- _Required action_: Scan the entries below for "agent" and copy each line that holds it.

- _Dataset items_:
______________________________

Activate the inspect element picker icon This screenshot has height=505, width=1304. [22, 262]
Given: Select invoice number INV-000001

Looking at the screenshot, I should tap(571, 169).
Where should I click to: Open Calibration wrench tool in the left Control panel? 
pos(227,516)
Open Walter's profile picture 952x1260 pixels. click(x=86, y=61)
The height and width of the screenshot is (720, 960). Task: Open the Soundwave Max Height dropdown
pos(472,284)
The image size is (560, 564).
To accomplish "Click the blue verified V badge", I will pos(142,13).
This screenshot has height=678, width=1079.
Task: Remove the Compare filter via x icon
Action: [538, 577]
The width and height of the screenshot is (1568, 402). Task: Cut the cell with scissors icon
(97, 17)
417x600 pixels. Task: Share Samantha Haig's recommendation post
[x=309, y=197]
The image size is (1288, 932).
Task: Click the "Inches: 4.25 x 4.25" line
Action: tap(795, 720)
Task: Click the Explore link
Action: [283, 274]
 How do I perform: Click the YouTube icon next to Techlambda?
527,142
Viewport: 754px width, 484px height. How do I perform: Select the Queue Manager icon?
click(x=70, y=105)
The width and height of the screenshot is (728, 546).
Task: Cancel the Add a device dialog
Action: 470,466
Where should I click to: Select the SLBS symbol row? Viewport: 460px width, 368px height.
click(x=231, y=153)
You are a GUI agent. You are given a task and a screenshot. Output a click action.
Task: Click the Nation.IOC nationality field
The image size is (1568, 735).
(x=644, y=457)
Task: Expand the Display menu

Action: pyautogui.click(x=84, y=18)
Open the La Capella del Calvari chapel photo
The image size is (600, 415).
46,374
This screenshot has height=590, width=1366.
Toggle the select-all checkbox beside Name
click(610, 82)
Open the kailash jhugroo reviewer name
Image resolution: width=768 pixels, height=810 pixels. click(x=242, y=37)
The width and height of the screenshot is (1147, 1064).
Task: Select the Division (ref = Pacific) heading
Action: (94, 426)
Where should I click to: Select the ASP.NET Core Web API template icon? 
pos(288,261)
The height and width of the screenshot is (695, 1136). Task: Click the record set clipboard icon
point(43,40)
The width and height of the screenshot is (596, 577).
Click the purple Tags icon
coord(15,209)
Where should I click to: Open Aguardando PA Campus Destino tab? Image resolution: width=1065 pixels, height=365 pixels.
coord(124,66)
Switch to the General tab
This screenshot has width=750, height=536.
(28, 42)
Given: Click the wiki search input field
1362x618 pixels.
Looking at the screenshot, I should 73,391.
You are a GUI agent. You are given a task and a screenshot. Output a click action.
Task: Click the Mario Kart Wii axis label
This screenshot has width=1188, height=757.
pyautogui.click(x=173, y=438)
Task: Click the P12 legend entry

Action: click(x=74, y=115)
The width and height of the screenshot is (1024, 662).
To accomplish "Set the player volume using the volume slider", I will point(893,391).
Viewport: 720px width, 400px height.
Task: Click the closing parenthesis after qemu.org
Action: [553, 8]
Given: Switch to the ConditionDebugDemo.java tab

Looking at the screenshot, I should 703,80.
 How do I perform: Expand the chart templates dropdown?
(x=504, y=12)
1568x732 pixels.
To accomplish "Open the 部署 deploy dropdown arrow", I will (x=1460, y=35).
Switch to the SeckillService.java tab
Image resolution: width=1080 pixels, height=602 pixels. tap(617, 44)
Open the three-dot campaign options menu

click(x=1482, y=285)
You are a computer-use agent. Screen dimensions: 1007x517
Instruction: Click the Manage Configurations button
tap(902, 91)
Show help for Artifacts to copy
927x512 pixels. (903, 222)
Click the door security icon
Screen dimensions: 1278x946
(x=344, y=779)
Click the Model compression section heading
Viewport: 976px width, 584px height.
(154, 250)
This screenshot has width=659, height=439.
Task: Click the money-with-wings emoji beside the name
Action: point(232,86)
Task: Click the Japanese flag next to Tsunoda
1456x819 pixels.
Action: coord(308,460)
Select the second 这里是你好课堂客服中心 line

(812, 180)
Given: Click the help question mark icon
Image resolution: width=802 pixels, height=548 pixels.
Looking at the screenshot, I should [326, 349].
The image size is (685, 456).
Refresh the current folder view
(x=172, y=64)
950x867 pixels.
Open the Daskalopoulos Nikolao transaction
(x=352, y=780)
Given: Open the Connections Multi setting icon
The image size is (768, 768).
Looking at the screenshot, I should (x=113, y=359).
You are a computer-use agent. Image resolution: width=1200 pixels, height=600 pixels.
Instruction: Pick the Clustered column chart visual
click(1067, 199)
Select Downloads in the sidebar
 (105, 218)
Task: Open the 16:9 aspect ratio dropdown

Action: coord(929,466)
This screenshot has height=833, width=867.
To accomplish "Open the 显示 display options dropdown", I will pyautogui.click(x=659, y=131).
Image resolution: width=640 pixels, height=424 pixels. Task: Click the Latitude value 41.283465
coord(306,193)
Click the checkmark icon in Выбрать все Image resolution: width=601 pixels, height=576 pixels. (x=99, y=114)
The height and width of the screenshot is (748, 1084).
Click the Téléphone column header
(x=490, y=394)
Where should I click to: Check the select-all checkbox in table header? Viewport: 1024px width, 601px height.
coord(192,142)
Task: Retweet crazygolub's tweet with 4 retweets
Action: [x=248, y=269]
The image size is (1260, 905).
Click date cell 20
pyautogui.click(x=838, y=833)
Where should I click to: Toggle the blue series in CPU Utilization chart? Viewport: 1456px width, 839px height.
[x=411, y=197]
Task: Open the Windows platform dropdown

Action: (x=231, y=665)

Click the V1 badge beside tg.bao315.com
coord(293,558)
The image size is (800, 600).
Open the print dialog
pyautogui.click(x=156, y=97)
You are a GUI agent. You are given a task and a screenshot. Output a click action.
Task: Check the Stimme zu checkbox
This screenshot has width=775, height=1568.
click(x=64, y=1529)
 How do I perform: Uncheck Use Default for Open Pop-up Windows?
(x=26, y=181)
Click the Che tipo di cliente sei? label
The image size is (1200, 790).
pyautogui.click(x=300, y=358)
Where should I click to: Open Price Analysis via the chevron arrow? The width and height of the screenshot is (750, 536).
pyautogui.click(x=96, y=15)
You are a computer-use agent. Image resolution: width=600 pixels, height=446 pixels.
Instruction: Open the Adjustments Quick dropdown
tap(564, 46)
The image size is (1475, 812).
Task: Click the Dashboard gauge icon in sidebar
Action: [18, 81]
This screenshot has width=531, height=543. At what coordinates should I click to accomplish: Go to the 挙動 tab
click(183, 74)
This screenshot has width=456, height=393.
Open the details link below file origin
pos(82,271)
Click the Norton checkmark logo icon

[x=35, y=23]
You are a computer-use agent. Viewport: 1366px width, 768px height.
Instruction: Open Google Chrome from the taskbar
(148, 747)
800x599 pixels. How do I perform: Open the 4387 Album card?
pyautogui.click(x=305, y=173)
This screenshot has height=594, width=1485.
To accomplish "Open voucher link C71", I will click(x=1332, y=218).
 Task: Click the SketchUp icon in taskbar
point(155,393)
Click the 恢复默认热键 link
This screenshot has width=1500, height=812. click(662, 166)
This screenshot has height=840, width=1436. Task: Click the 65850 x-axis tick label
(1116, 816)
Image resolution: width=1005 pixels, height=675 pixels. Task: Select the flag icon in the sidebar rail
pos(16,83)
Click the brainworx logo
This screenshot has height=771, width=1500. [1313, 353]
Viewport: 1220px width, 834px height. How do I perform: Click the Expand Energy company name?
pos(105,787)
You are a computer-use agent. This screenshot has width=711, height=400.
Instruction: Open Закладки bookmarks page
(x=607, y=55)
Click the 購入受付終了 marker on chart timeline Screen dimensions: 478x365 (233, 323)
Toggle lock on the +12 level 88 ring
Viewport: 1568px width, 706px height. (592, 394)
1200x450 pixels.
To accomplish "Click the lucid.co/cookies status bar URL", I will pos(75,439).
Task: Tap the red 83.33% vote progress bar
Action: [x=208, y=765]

______________________________

- _Task answer_:
You are a GUI agent. You are given a task and a screenshot. Output a click action.
You are a GUI agent. You are given a task and a screenshot. Output a click action.
You are a computer-use agent. Screen dimensions: 1007x517
You are a computer-use agent. Image resolution: width=1200 pixels, height=600 pixels.
You are a GUI agent. You are given a task and a screenshot. Output a click action.
You are a computer-use agent. Image resolution: width=600 pixels, height=446 pixels.
You are a computer-use agent. Viewport: 1366px width, 768px height.
You are a computer-use agent. This screenshot has width=711, height=400.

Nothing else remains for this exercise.